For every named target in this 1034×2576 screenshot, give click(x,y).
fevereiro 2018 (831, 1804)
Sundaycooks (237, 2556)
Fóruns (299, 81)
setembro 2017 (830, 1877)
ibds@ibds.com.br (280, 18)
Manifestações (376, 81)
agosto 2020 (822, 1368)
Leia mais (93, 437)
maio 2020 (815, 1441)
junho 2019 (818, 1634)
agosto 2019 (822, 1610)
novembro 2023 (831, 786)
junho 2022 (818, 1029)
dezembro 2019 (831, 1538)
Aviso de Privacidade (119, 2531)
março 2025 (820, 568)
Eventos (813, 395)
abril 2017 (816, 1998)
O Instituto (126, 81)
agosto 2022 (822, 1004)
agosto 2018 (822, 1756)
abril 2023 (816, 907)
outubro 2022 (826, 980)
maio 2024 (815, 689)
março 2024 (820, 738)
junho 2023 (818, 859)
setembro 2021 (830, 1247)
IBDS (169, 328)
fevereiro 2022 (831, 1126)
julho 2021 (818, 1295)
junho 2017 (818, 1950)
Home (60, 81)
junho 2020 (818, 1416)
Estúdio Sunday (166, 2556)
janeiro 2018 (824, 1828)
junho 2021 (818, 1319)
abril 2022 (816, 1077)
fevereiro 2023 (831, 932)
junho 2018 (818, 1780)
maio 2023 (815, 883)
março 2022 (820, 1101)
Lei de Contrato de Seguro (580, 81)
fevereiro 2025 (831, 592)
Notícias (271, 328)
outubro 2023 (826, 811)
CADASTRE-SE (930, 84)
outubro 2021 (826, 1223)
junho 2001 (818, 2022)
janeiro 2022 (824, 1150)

● ● ●

Problem requirements :: Go line by line through the material above and return each one that includes "junho".

Result of this task ::
junho 2019 (818, 1634)
junho 2022 (818, 1029)
junho 2023 (818, 859)
junho 2017 (818, 1950)
junho 2020 (818, 1416)
junho 2021 (818, 1319)
junho 2018 (818, 1780)
junho 2001 (818, 2022)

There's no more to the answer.